Até agora, a unidade de apoio montada pelo sindicato já recebeu cinco denúncias. “Aqui resguardamos e protegemos a privacidade das vítimas, totalmente” explica Papilloud.
Medo de se expor
Segundo Anne Papilloud, muitos artistas desistem de denunciar as violências por medo. “No caso da [companhia] Alias, por exemplo, alguns bailarinos assediados não expuseram o que sofreram com medo de comprometerem negativamente suas carreiras”, diz ela.
Ainda que o mundo da dança normalmente atraia menos atenção do que o setor esportivo ou cinematográfico, os casos na Suíça alcançaram uma repercussão notória.
“Acho que a notoriedade da pessoa [envolvida] ajuda a criar o brilho [da mídia]”, diz Papilloud. “Mas um abuso é algo escandaloso em si, não importa quem o comete.”
Quando o escândalo no mundialmente famoso Béjart Ballet estourou, Papilloud recebeu notícias da imprensa com múltiplas denúncias de casos similares em outros países.
Para Anouk Van den Bussche, chefe de comunicações da Federação Internacional de Atores (FIA), “a Suíça não é de forma alguma um caso isolado” no mundo artístico. A organização, sediada em Bruxelas, reúne vários membros e entidades ligadas aos palcos de todo o mundo, incluindo o SSRS.
“Compartilhamos muitas informações estratégicas com nossos membros para combater melhor o assédio e o bullying”, diz ela. “O caso do Béjart Ballet teve um grande impacto, principalmente no mundo francófono. Você pode ver isso pelo clamor, especialmente na imprensa”. O caso suíço apresenta semelhanças com o de Jan Fabre na Bélgica”, explica Anouk Van den Bussche.
Capacitação e prevenção
O artista belga foi acusado de assédio no início deste ano, desencadeando um movimento de protesto dentro da comunidade artística de Antuérpia. Após as denúncias, movimentos de apoio às vítimas divulgaram uma plataforma online para receber depoimentos e reclamações.

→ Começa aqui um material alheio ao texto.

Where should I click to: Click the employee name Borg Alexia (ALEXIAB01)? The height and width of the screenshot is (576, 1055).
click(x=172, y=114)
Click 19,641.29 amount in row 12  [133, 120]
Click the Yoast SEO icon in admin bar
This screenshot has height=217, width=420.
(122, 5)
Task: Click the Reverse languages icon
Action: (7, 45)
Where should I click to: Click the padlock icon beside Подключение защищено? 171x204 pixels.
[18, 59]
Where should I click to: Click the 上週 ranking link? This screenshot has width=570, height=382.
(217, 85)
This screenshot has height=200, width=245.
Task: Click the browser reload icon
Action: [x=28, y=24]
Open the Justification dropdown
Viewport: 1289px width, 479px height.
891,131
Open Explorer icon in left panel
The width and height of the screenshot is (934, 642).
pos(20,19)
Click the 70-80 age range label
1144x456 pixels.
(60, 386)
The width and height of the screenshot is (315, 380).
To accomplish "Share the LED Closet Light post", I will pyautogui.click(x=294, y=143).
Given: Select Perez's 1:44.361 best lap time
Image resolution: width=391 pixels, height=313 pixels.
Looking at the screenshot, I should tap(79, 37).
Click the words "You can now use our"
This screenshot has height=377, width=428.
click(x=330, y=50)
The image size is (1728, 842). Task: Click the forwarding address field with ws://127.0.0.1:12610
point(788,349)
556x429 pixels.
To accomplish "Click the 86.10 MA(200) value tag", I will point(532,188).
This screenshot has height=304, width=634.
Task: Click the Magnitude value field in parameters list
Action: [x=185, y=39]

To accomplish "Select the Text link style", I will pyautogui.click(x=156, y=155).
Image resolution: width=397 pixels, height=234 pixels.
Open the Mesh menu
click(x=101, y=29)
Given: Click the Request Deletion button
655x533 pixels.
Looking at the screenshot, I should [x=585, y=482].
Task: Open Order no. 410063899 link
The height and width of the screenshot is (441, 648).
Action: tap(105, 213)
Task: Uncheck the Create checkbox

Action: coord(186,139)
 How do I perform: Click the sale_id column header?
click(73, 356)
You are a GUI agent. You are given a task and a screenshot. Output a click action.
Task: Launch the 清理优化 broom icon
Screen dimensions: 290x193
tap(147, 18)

Mas a luta não passa apenas pela internet e pelos sindicatos. Alguns países abordando mais a fundo o problema e adotando medidas para educar potenciais assediadores. A Suécia, por exemplo, oferece treinamento anti-assédio para seus coreógrafos, diretores e cineastas, diz Van den Bussche. “Artistas que recusam a formação não podem obter bolsas para seus projetos”, explica.
Na Suíça, medidas semelhantes ainda não existem a nível nacional, segundo Anne Papilloud.